Whoreson dog! I give him satisfaction? Would 

he had been one of my rank!

 

-Cloten

Cymbeline              Act II, Scene i, Line 15


Cloten is one of the bad guys in this play. I don’t know Cymbeline well, but I do know that. And the first part of this scene requires very little context. It’s just showing what an ass Cloten is. He’s the son of the queen, the stepson of the king. He thinks he’s better than most anyone else, and he doesn’t mind using his position of power (or proximity to power) to his advantage. One of the other people in the scene is giving a lot of asides (that’s a comment that the audience hears, but the other people on the stage don’t) telling us what he really thinks of Cloten. His aside/reply to Cloten’s line above is To have smelt like a fool. So obviously he believes Cloten to be a fool.

I suppose it’s a good scene to read for two things. One is that we can see Cloten for the ass that he is and realize that the ass that you had to deal with yesterday, or the day before, or last week in the store, or at the gym, or at work, is just one of those folks who’ve been there forever and always will be there; nothing you can do about it. You just gotta deal with ‘em. The other thing to think about after reading this is to look at yourself and try to make sure that you’re not ever being a Cloten.  

 


Well, I thought about putting in a pic of someone who I thought had been a Cloten, but then I thought maybe that wasn’t such a good idea. So I’m focusing on the second thing I mentioned. I think we can all be a little Clotenish from time to time, and could probably all use a little reminder about it occasionally. So here’s a little reminder to self:  

Don’t be a Cloten, Pete!

Tuesday, January 26, 2021

 

Hark! The land bids me tread no more upon’t,- 

 

-Mark Antony

Antony And Cleopatra                    Act III, Scene xi, Line 1

 

I’m not exactly sure what’s up here. It’s only act three and it looks like Antony giving up the ship.

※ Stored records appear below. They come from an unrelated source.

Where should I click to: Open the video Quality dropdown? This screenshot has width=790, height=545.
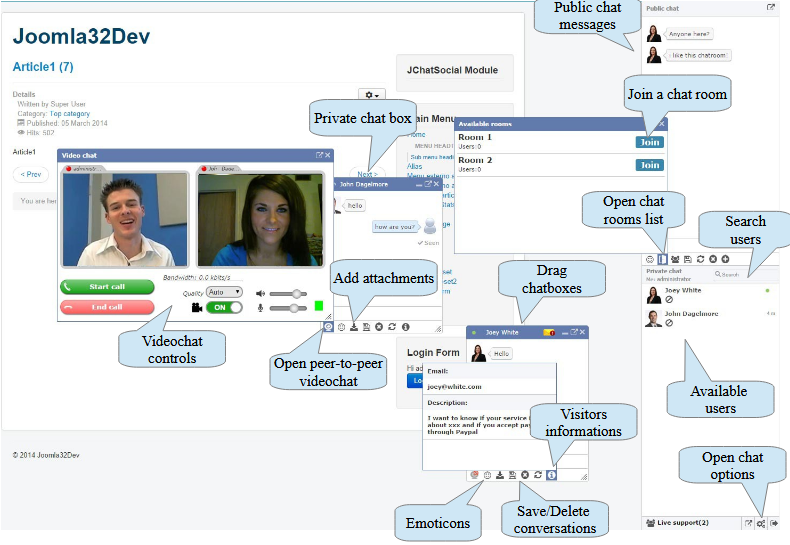coord(223,292)
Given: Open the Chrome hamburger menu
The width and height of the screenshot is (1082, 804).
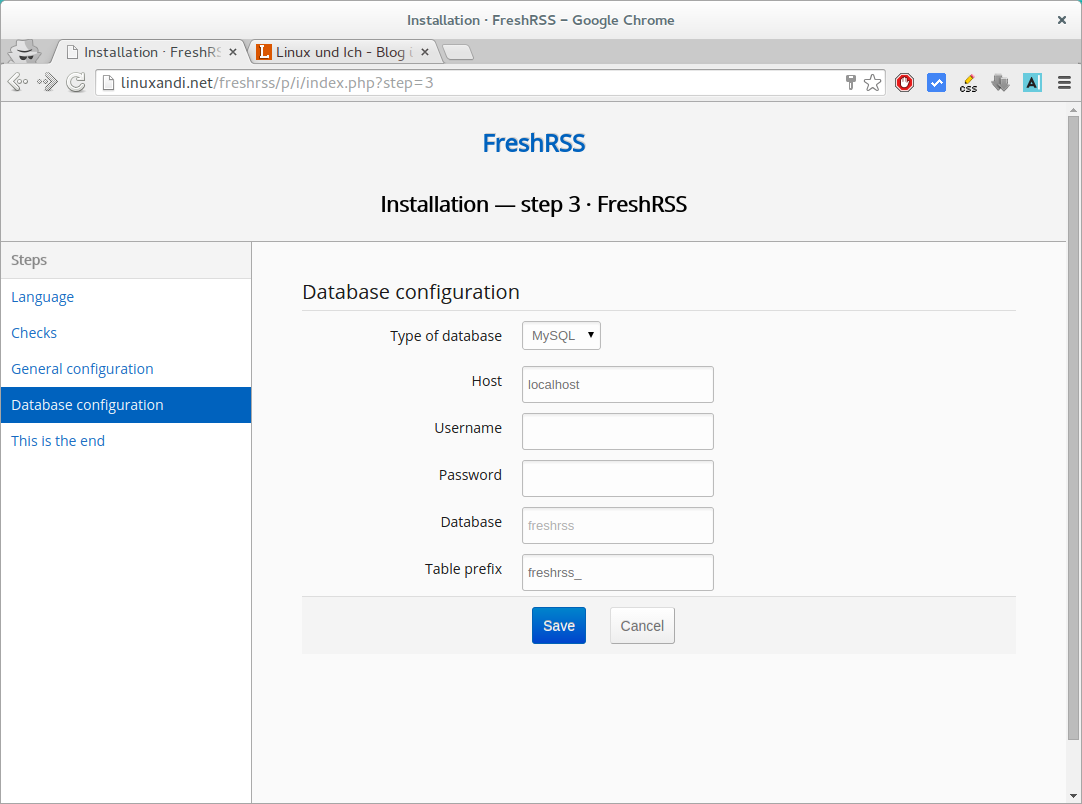Looking at the screenshot, I should [x=1064, y=83].
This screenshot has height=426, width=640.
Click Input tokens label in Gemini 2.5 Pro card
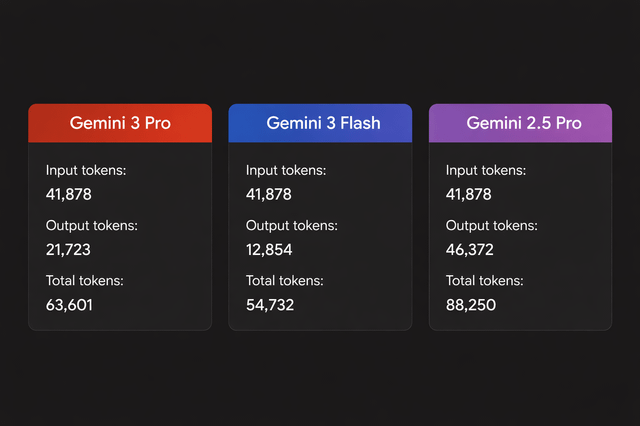point(486,171)
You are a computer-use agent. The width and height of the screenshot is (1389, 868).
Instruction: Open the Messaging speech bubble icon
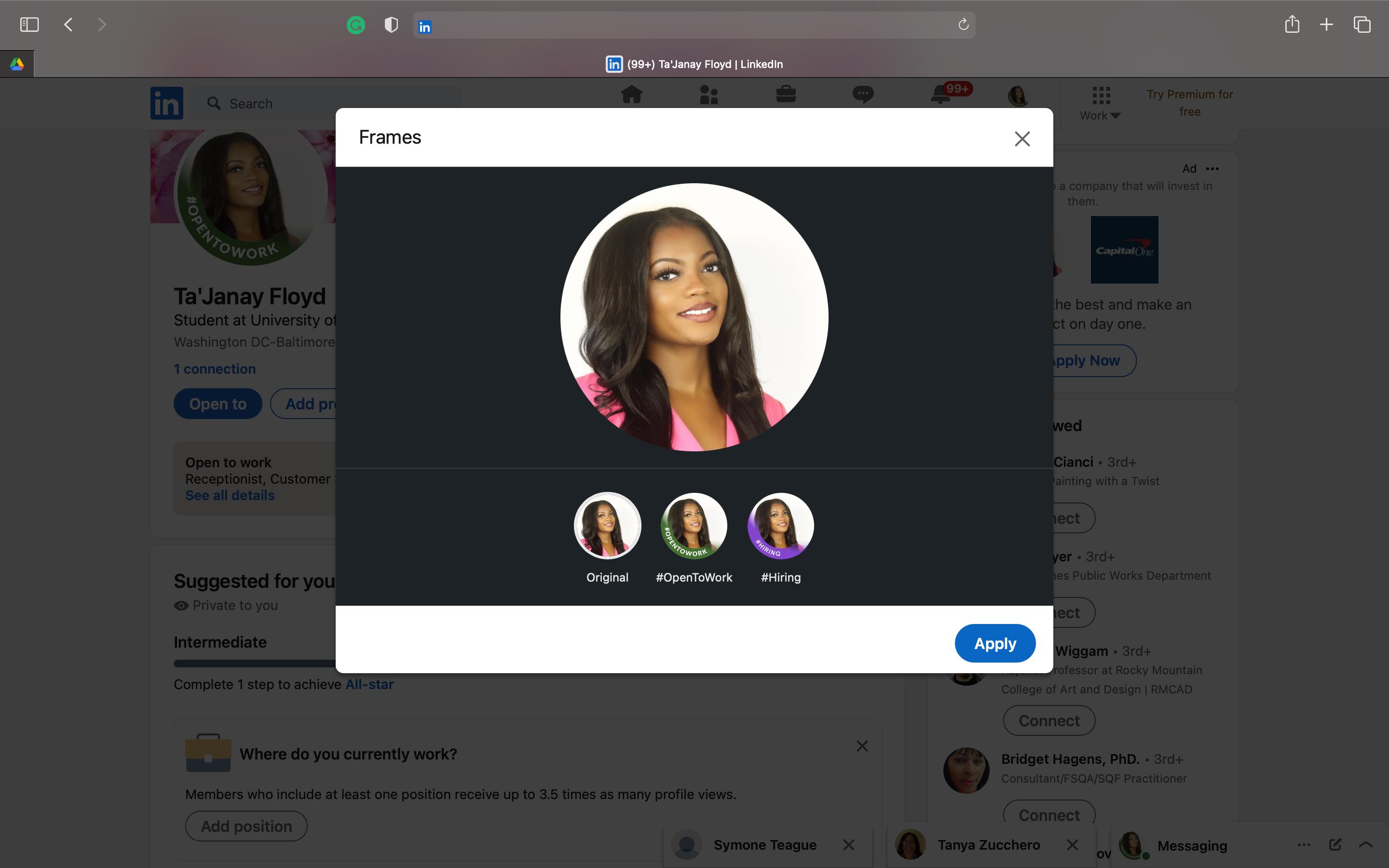click(863, 94)
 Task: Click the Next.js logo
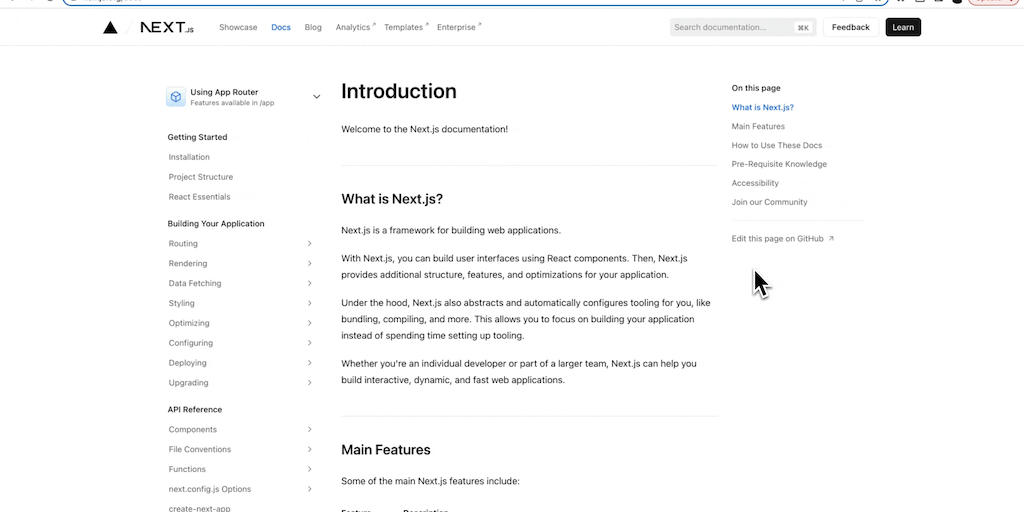pyautogui.click(x=167, y=28)
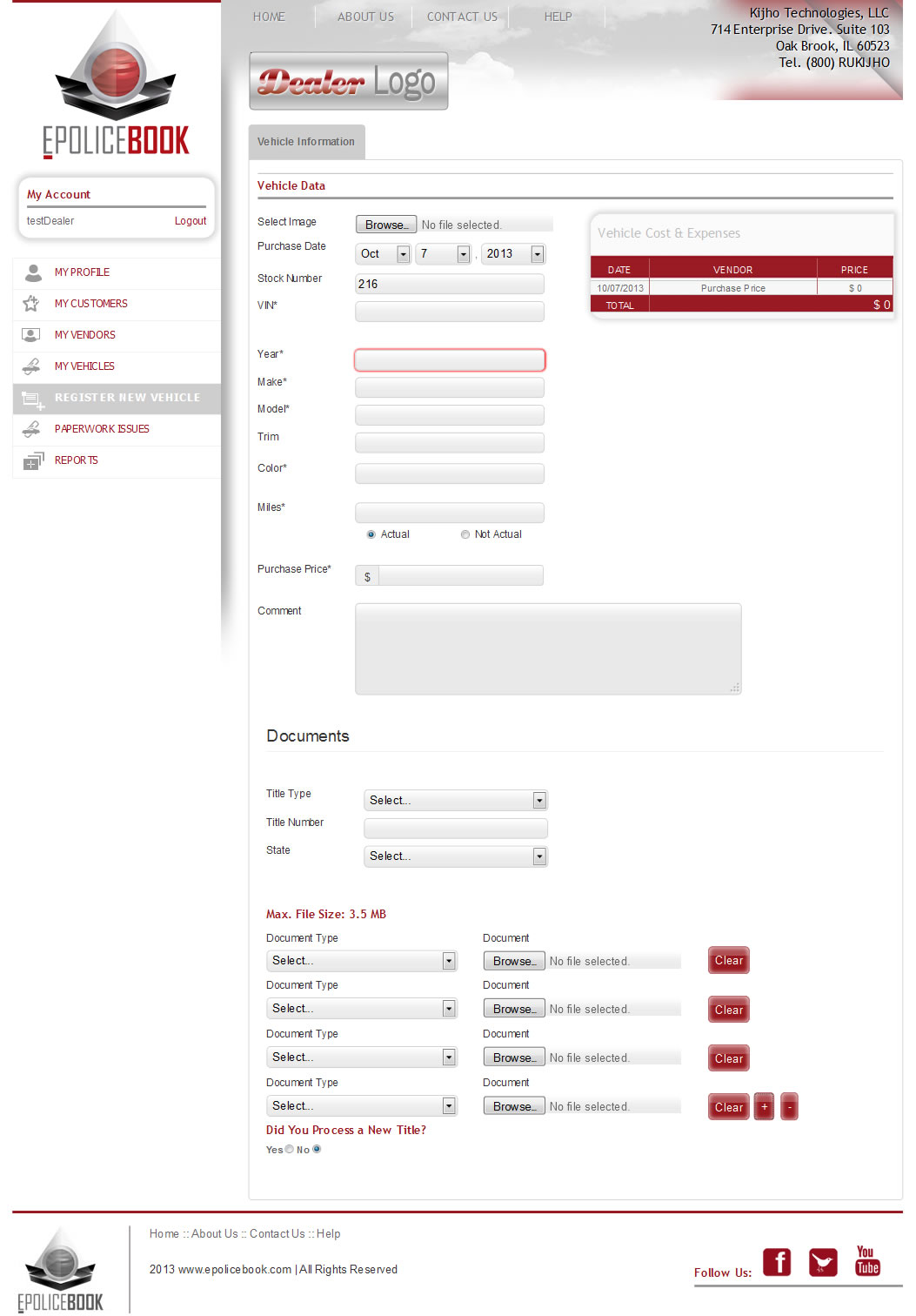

And I’m not sure if he’s talking about having to leave Egypt, or the ‘land’ refers to earth, as in he’s gotta end his life. It doesn't seem like it can be that, because there’s a lot more to go in this play.

Well, here’s the thing. I’ve read all of Antony and Cleopatra, but it’s been a while. Actually, I’m not sure there’s any one of theses plays that I can recount the whole sequence of events on, not even Merchant and I’m working on the re-write of that one right now. So it can take a while to get context and it always seems like I don’t have a while to spend on this stuff. Heck, even on the weekends I don’t seem to have the time, and today is Tuesday. Ooof. I guess that’s all I’ve got for today. Sorry.

  

I guess we could call this my bag 'o work. And there's another pile of this stuff on the table to my right. Lots of work to get done. Oh well, gotta pay the bills. Perhaps we could say, in reference to my blogging, that the bag 'o work bids me tread no more upon't. 
 I love when I can take an irrelevant picture and give it relevance. Don't you?

Monday, January 18, 2021

 

But, alack, my hand is sworn

Ne’er to pluck thee from thy thorn;-

-Dumaine

Love’s Labours’ Lost                    Act IV, Scene iii, Line 110

 

This is from a twenty line ode that Dumaine has written to his unrequited love. Should I put the whole ode here? Would anyone read it? I doubt. And since I need to get the front door painted, I’m going to pass on the other eighteen lines for today. Perhaps someday when I’m retired I will have a little more time.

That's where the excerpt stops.